GRINNING cheerfully, he presented the card. The big man inspected it, grunted, and dropped it into a pneumatic tube. Thirty seconds later it dropped back into the receiver. The guard read a note scrawled on it, deliberately tore it in half.
“Neat forgery, Buddy,” he commented. “But the ultra-violet will tell.”
“Better luck next time,” grinned Kerry Lundoon.
“My advice, Buddy,” scowled the guard. “Stay away.”
That night the moonless sky was overcast. An hour after midnight, a silent plane dipped briefly below ceiling, at three thousand feet. Kerry Lundoon stepped out of its cabin, caught his breath, and pulled the rip cord of his parachute.
The ceaseless throb of a great power plant came up to his ears. Floodlights poured white against the blank mystery of huge windowless buildings. Black shadows clotted clumps of trees.

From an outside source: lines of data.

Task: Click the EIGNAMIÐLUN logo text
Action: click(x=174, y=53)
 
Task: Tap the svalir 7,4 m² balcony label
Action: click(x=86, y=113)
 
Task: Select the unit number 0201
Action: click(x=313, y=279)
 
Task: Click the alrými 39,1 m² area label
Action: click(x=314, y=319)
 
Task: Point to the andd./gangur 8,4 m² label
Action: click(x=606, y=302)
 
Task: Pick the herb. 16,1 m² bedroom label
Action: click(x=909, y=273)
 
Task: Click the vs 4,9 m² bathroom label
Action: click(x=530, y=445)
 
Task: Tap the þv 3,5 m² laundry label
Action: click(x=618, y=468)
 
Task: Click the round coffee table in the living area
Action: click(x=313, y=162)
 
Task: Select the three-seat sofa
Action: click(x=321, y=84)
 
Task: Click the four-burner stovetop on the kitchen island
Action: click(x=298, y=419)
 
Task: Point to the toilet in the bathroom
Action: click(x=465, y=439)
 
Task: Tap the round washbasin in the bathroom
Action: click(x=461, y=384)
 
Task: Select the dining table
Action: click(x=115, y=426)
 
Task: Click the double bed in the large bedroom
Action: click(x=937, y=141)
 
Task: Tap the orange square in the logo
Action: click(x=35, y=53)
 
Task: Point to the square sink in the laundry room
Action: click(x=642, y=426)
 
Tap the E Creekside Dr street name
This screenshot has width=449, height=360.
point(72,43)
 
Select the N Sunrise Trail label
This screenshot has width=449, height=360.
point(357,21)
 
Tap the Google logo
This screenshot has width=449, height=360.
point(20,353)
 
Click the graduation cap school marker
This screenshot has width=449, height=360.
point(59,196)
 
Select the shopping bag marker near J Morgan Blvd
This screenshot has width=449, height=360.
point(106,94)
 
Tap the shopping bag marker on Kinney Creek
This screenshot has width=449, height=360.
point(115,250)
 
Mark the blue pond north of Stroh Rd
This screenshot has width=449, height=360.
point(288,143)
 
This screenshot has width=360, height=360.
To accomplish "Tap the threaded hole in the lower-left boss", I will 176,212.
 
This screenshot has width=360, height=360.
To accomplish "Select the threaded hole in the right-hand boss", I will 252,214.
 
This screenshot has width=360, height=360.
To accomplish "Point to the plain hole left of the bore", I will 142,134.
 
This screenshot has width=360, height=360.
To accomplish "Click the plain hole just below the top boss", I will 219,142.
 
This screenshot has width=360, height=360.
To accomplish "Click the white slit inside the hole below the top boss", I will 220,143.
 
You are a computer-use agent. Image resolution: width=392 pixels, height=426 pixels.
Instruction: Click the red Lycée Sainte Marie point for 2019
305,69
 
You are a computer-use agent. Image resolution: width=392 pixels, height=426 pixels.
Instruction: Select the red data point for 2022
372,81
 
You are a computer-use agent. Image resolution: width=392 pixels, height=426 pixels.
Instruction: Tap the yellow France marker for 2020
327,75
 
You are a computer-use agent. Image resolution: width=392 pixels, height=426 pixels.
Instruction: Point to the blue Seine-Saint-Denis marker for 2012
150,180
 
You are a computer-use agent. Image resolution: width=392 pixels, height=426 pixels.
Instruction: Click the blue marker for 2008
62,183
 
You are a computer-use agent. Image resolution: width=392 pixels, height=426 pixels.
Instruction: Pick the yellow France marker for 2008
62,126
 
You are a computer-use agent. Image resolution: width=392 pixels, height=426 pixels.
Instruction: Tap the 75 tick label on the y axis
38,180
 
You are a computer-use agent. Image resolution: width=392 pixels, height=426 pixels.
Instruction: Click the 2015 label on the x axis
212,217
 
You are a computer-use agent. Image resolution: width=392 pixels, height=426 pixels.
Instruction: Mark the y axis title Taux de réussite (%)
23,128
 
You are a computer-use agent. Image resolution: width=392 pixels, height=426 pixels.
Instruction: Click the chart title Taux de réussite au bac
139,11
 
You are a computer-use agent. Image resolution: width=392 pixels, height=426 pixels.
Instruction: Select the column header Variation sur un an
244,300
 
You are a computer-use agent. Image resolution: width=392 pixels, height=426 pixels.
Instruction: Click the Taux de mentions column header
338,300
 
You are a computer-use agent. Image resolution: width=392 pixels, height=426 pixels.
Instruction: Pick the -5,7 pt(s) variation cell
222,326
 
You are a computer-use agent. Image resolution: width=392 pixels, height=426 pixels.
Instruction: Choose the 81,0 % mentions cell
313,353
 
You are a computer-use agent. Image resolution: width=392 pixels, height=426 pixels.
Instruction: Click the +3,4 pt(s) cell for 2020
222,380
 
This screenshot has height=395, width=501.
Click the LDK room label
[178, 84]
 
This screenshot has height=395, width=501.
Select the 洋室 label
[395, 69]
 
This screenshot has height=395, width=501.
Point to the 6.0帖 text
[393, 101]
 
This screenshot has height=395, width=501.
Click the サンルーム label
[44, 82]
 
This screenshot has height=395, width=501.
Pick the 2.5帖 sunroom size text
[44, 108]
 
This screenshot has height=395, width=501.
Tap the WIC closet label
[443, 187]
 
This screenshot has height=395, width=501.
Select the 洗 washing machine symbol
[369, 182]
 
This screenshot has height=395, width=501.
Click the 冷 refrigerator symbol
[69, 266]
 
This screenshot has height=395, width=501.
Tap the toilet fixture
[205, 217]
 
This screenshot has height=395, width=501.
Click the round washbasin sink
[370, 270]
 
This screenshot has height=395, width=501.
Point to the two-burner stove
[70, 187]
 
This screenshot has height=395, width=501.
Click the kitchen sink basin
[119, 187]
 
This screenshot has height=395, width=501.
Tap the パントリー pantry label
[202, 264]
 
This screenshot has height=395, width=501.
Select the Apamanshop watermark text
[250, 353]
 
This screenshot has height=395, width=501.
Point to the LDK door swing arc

The forbidden thousand acres floated toward him.
“In!” he murmured, cheerfully. “And how I get out is their problem!”
He tugged at the ’chute’s rigging, spilled air to sideslip toward a mysterious construction near the middle of the grounds. It was shaped like a tremendous wheel, one hundred feet in diameter and twenty in thickness, lying on its side. Dense shadow made a black pool within its rim. Overalled men were busy under the floodlights outside, loading tools and equipment into trucks.
“Eh?” muttered the newshawk. “Something just finished. The Martian flier, maybe? We’ll see.”
Uprushing air whispered softly against the cords. He sideslipped again. The pool of shadow was beneath him, expanding. He crossed his legs, relaxed for the impact. Hard metal smacked up against him, and the silk fell over his sprawled body.
“Greetings!” he whispered. “Doc Winship!”
He unbuckled the harness, kicked off the folds of the parachute, and cautiously rose to his feet in the darkness. A flat metal deck was beneath him. The rim of the wheel made a heavy metal bulwark about the edge.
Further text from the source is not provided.